→ EXERCISE DESCRIPTION
Extract from the data below every line that contains the string "height", and reproduce each such line verbatim.

━━━━━━━━━━━━━━━━━━━━

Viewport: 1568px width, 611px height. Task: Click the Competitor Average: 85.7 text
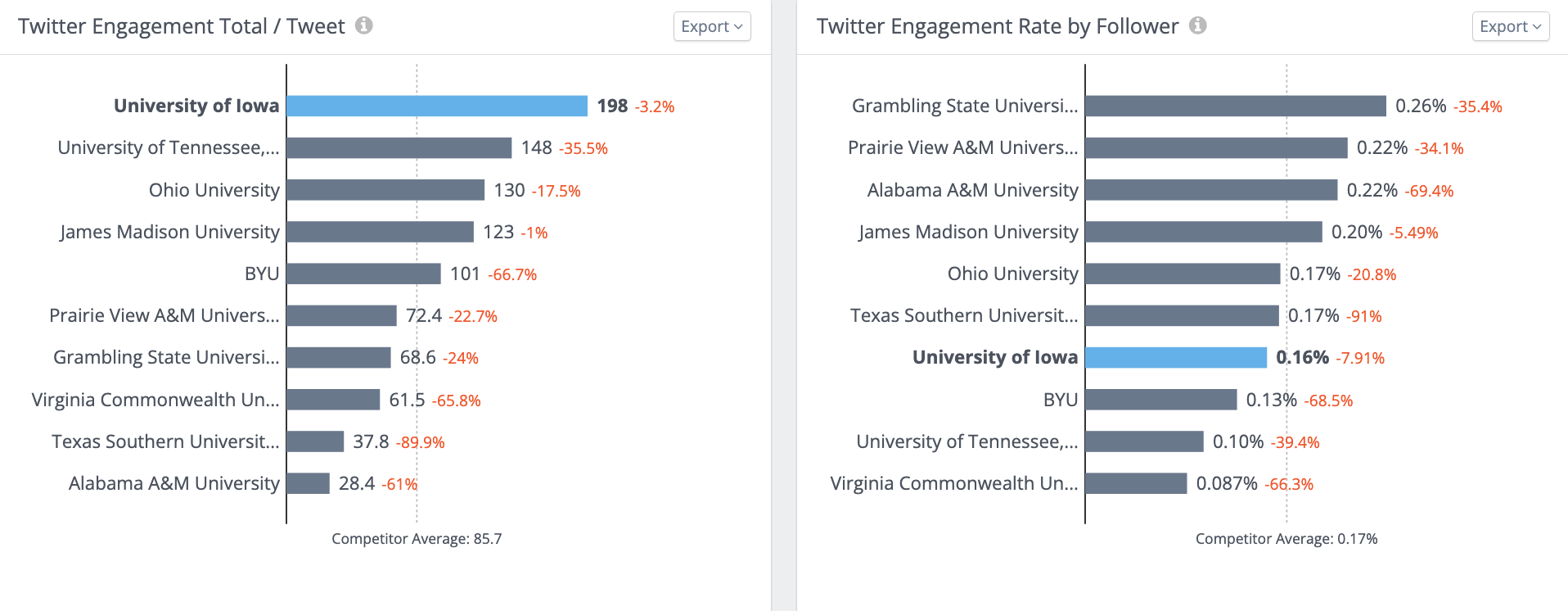pyautogui.click(x=416, y=538)
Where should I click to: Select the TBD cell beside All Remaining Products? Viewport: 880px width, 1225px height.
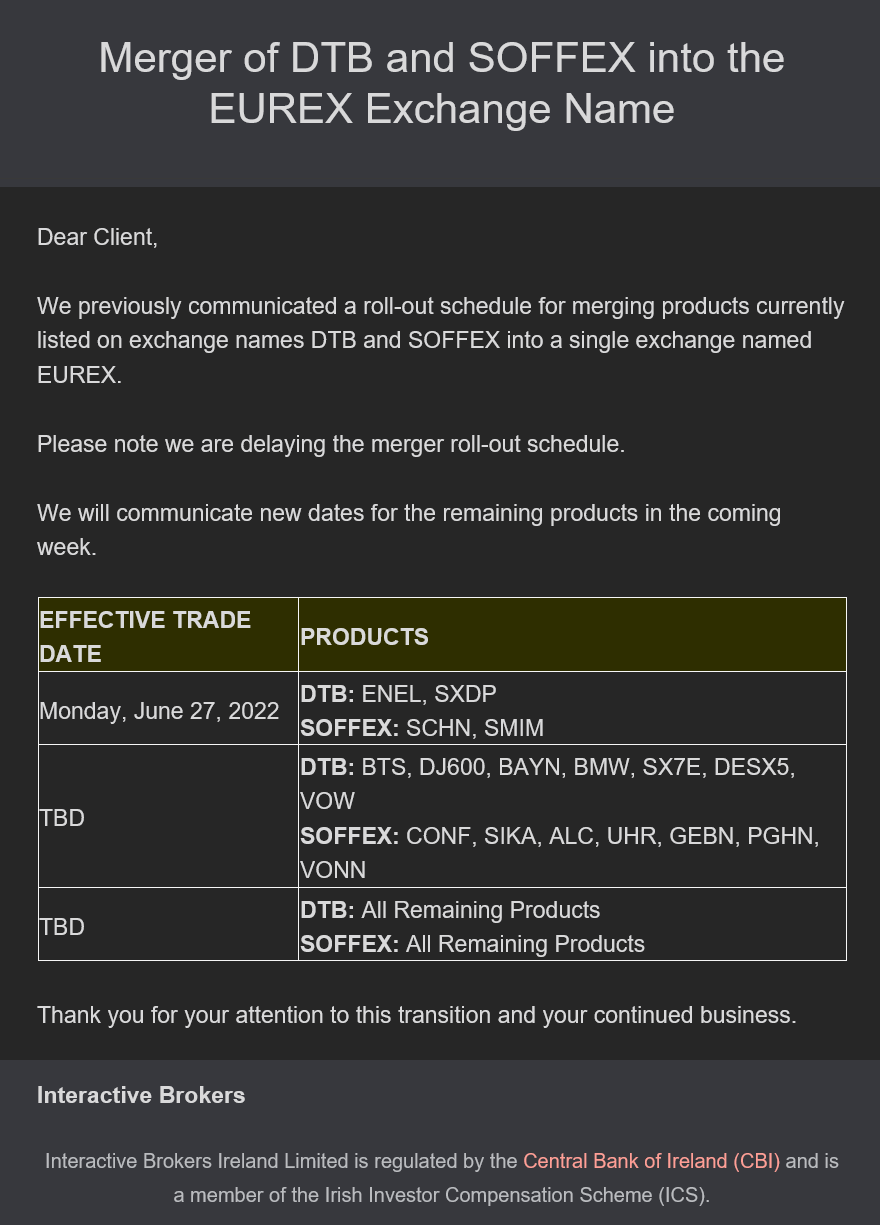pos(62,927)
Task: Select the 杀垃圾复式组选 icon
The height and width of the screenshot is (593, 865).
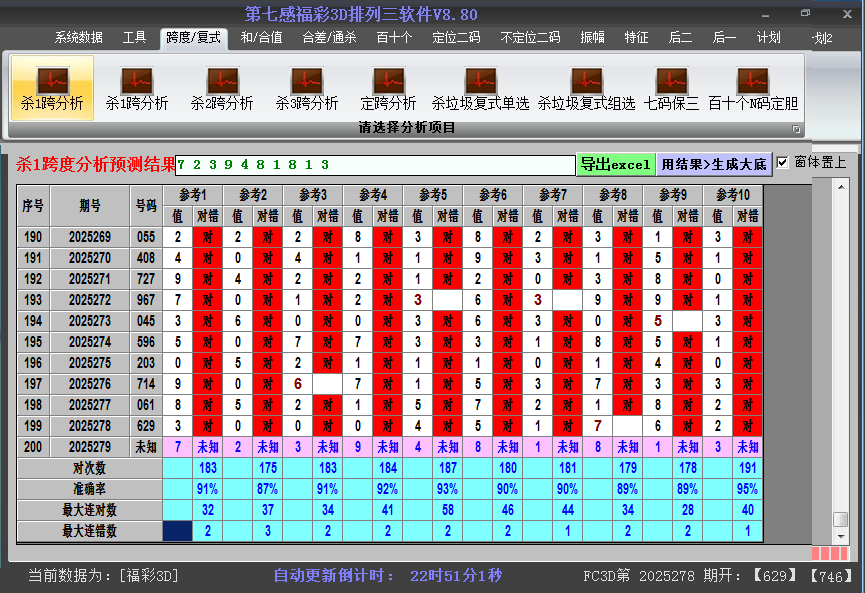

━━━━━━━━━━━━━━━━━━━━

→ SOLUTION TO THIS TASK
Viewport: 1568px width, 611px height. Task: Click the Competitor Average: 85.7 text
Where should I click to: Select the TBD cell beside All Remaining Products? Viewport: 880px width, 1225px height.
The height and width of the screenshot is (593, 865).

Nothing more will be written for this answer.